She was waiting for me on Antioch Pike southeast of Nashville. “How can you do this?” she asked.
“I don’t know.” I replied.
“Do you have a doctor I can call?”
“Walt Franz. At the Mayo Clinic.”
Later that day on the phone Dr. Franz told me that a reporter for the Nashville Banner had called to ask her question. “I told her,” Walt said, ‘Ed has a mission, and because he does, he can override his physical problems’.”
Walt was more right than he knew. I had three missions. The first was to find that spark of goodness and genius I think burns inside every person on the planet. I had always said it was there. Now I had to find out.
My second mission was to tell people across the country about the Human Family Reunion we had been having at William Jewell for eleven years. And my third mission was to prove that other doctor wrong. The one who said, “It’s a damnable disease. And you can’t be active.”
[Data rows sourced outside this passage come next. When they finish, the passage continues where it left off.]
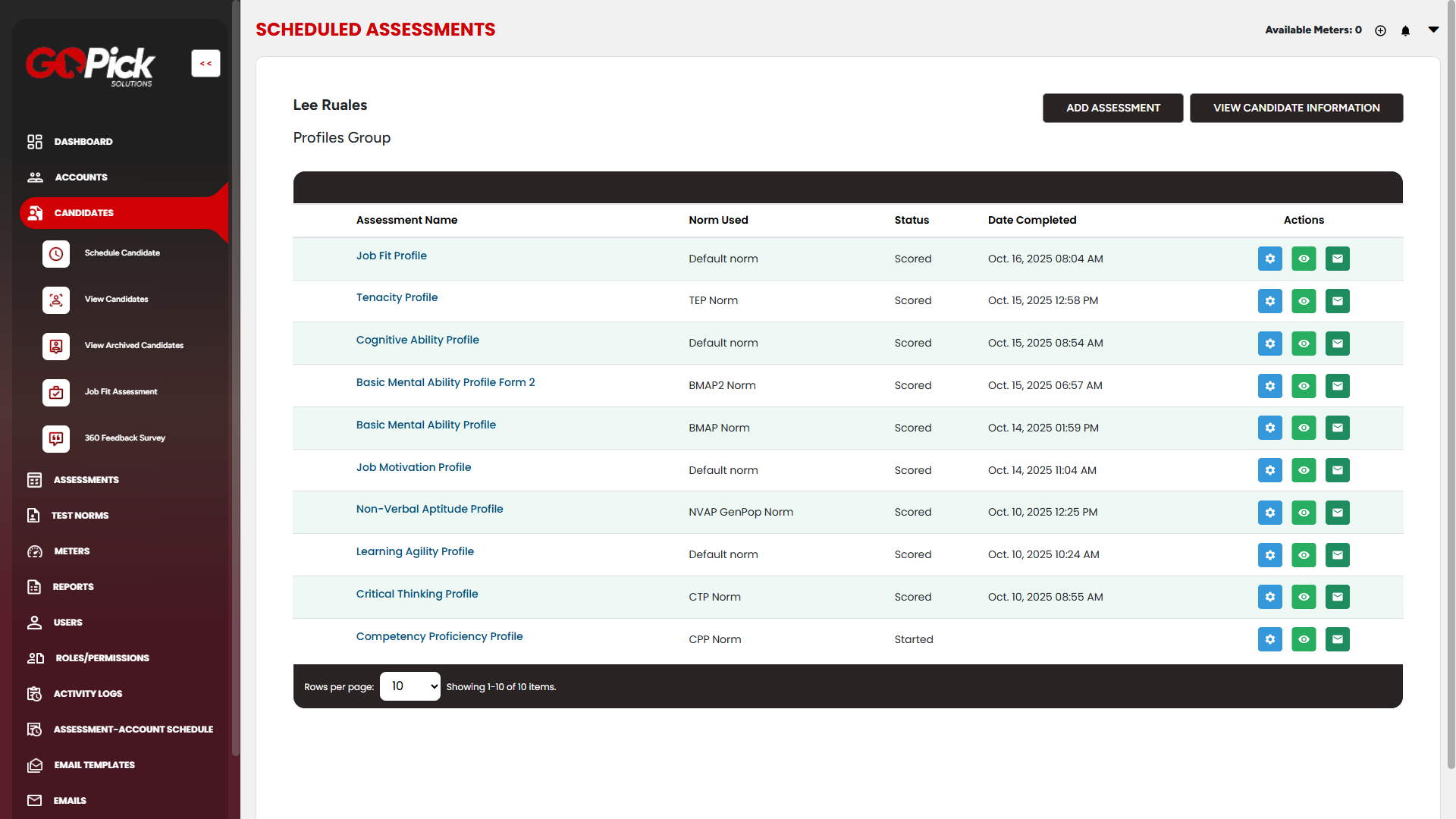This screenshot has width=1456, height=819.
Task: Click email icon for Tenacity Profile row
Action: (1337, 301)
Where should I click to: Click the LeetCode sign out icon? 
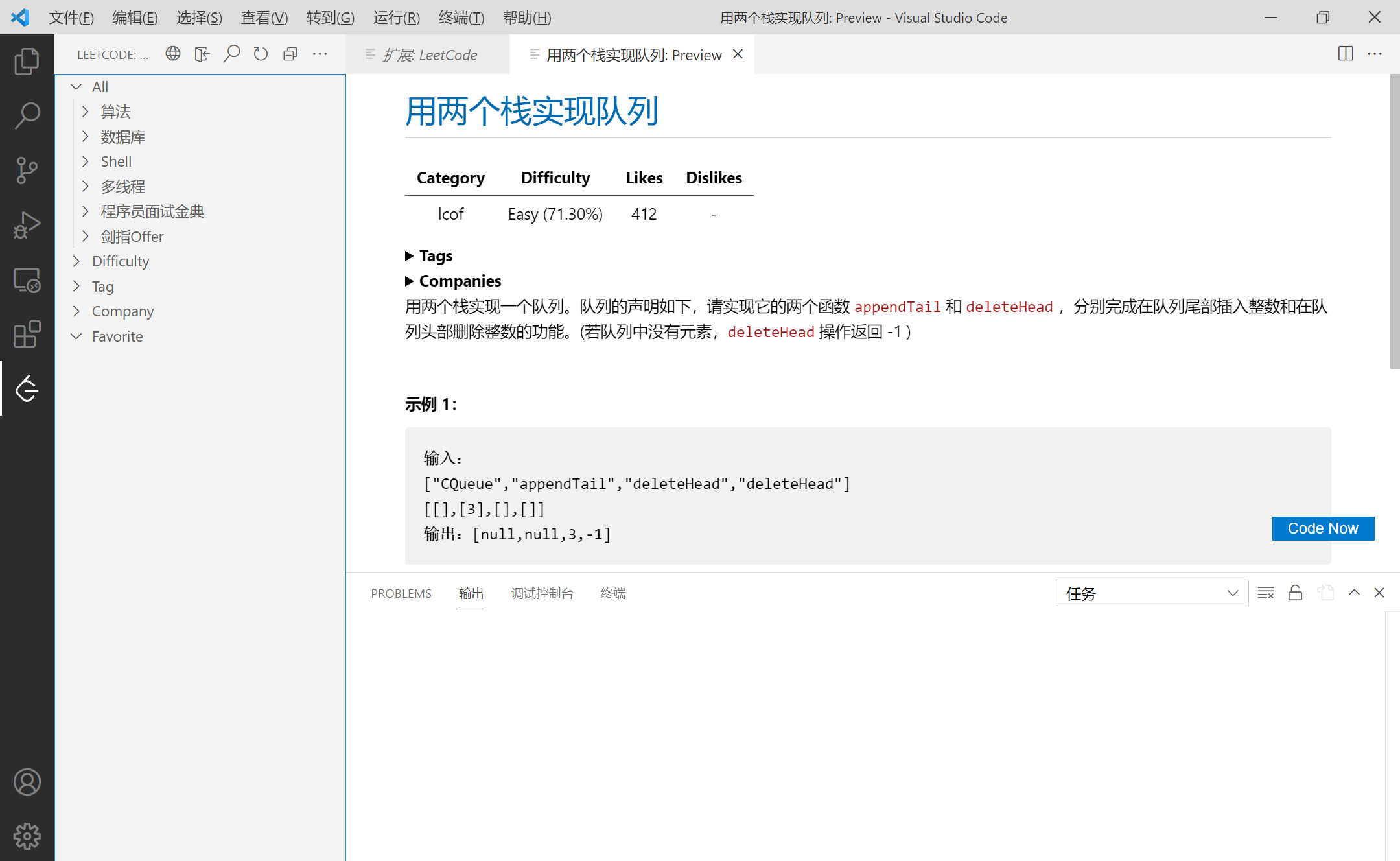[x=202, y=54]
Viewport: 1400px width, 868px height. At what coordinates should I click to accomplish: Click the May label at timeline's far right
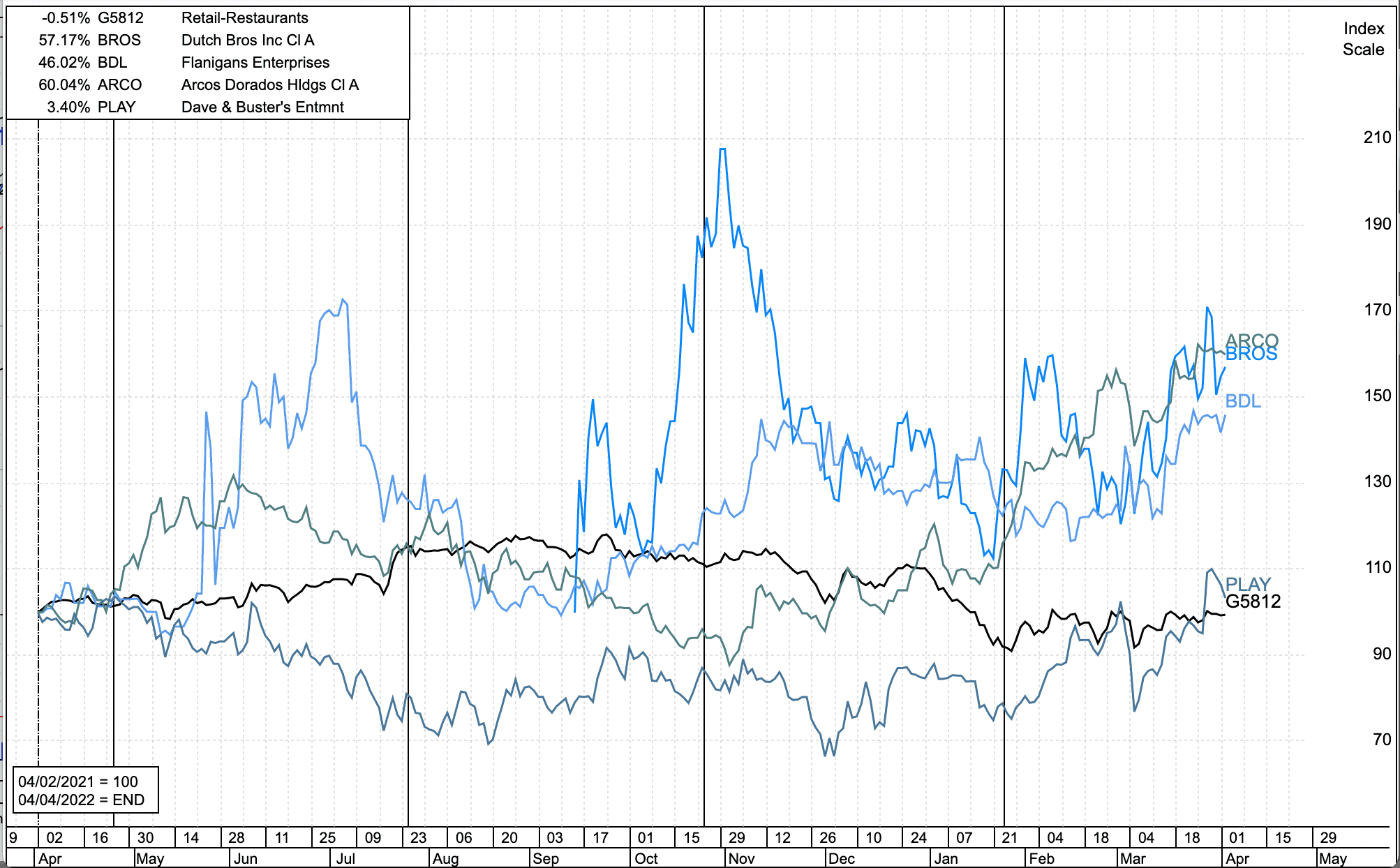tap(1332, 858)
Two weeks on the road it has taken me to pedal from Orlando to Nashville, two weeks into a journey bound northeast to Seattle, then due south to L.A., two weeks into my triple mission when that reporter for the Nashville Banner appears in a grocery store parking lot on the outskirts of Nashville to ask me her question.
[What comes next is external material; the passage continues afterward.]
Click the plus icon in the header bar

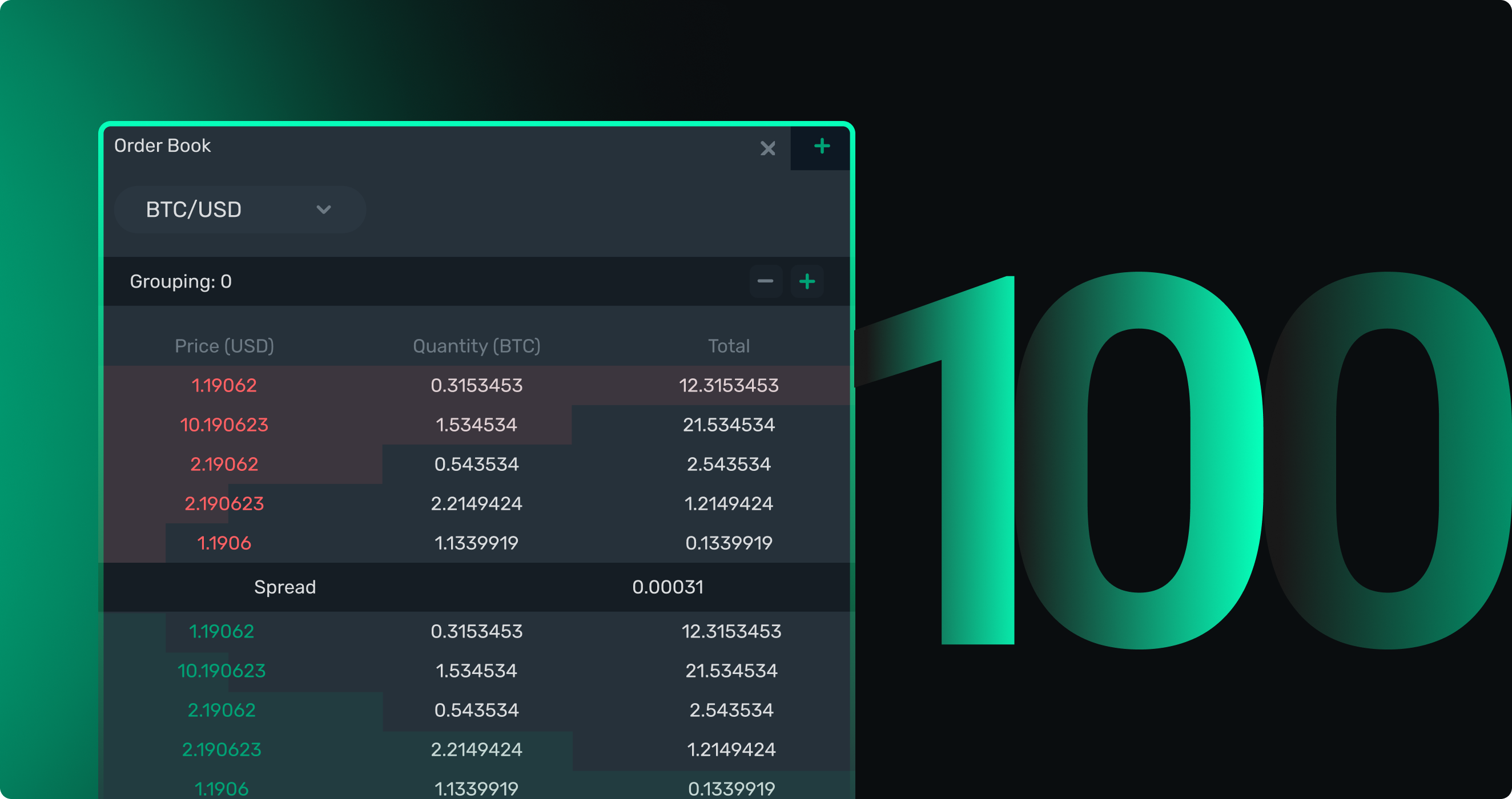(821, 147)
When I was a child and would listen on Saturday mornings to Let’s Pretend, my imagination took flight as the magic of radio made pictures in my mind. King Arthur and Excalliber and the Round Table, Cinderella, Goldilocks, Sleeping Beauty, the Seven Dwarfs, Rumplestilskin, Prince Charming, Hanzel and Gretel. On Sunday mornings in church my teachers would tell me stories of little David the shepherd boy who took his slingshot and slew Goliath, of Moses who led his people out of slavery, of Samson who pulled down the pillars and killed the bad people.
I would have believed anything I was told when I was six and seven years old. Great good fortune came to me as a child as I would hear fairy tales and Bible stories. My mind and heart were shaped and filled with heroic and noble persons. Through nothing I did to deserve it, I was in my first years of life caught in an upward spiral of soul-shaping, mind-expanding ideas and ideals.
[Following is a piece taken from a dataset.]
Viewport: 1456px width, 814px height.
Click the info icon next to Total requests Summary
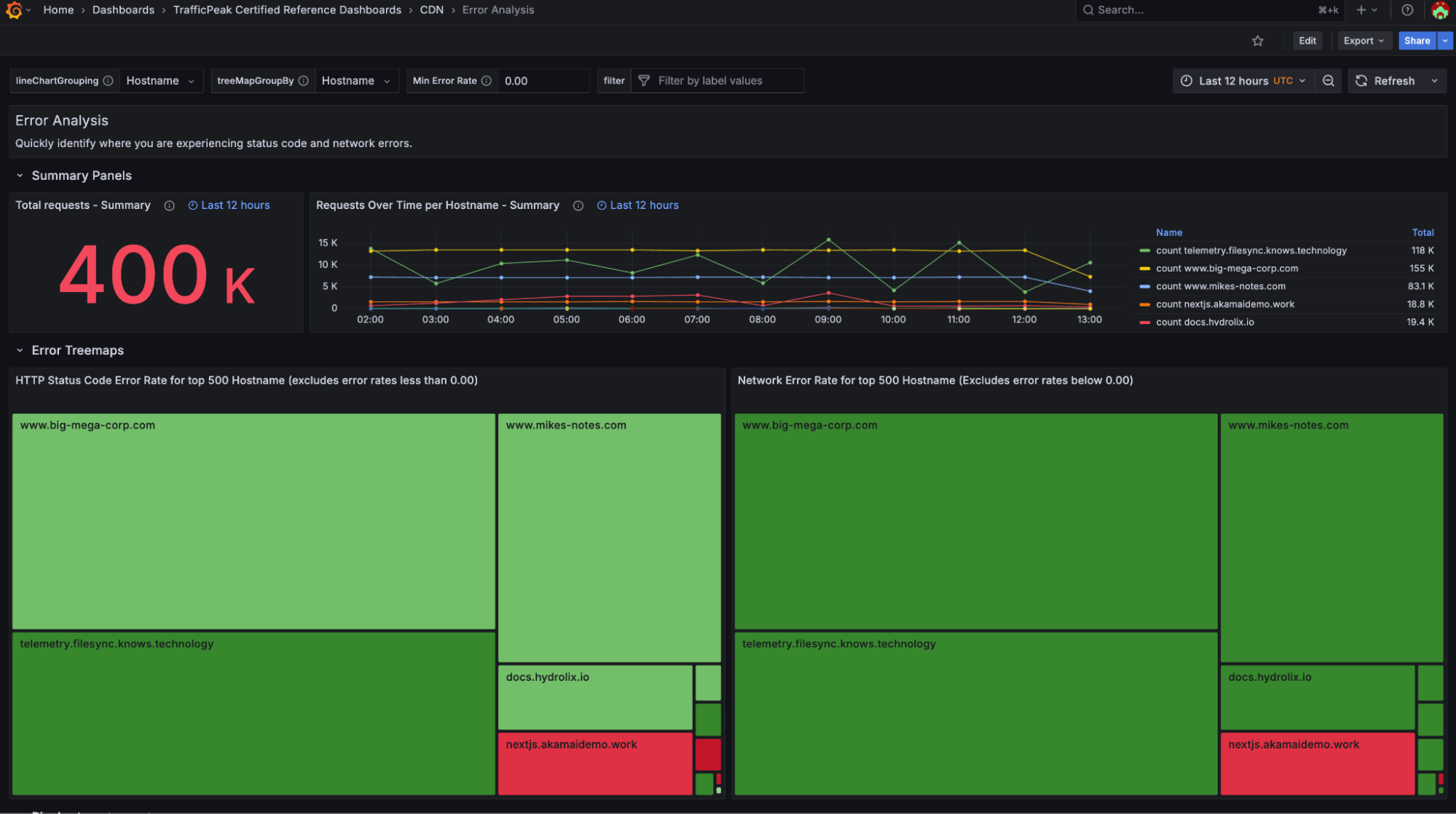(169, 205)
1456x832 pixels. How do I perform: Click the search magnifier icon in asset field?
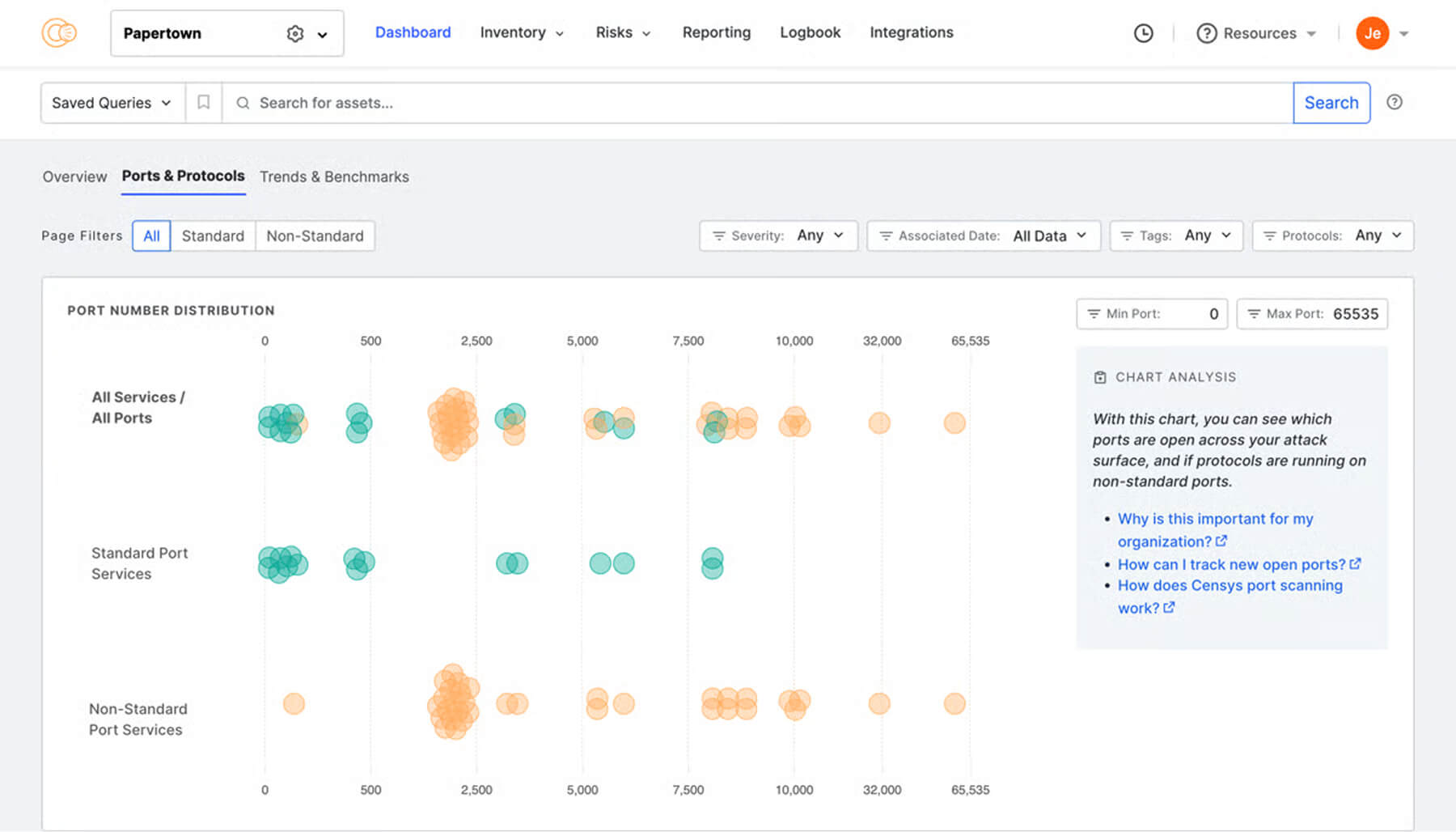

Scriptures of all the faiths express common themes that would lead those who take them to heart to embrace one another. One of the teachings I encountered as a child and have since found in different words in other faiths is this: “Train up a child in the way he should go, and when he is old, he will not depart from it.”
I had been trained and now I was old. So how was I at age fifty to fulfill my three-pronged mission? With a child’s toy! In a place for children. Get on a bicycle. At Disney World. Alone and without money, pedal west and north. To Atlanta. Chattanooga, Nashville, St. Louis, Kansas City, Lincoln, Scottsbluff, Casper, Missoula, Spokane, Seattle. Then turn south to Portland, San Francisco and Los Angeles. Then meet Mickey at Disneyland.
At whatever town I would come to between three and five in the afternoon, stop at the first church I see and ask for a meal and a bed for the night. Go to the newspapers and the TV. stations. Tell them the story of what had happened thus far on my journey. Tell them of the spark of goodness and genius. Tell them about the Human Family Reunion. Ask them to tell their readers and viewers.
The five year old I was in my mind saw no problem with this plan. The 50 year old visible to other people had doubts. “Are you crazy?” “You’ll get killed.” “Nobody’s gonna give you anything.” “People will think you’re nuts. This was the 50 year old talking to the five year old. The five year old paid no attention.
So the five year old gets on his bike at Disney World. May 16th. Ten o’clock in the morning. The Congregation of Liberal Judaism and St. Mark’s Lutheran Church and a Disney camera crew have come to see me off. And now on June first I have come to Nashville to answer her question. Or to put it properly, to have her question answered for me by my doctor.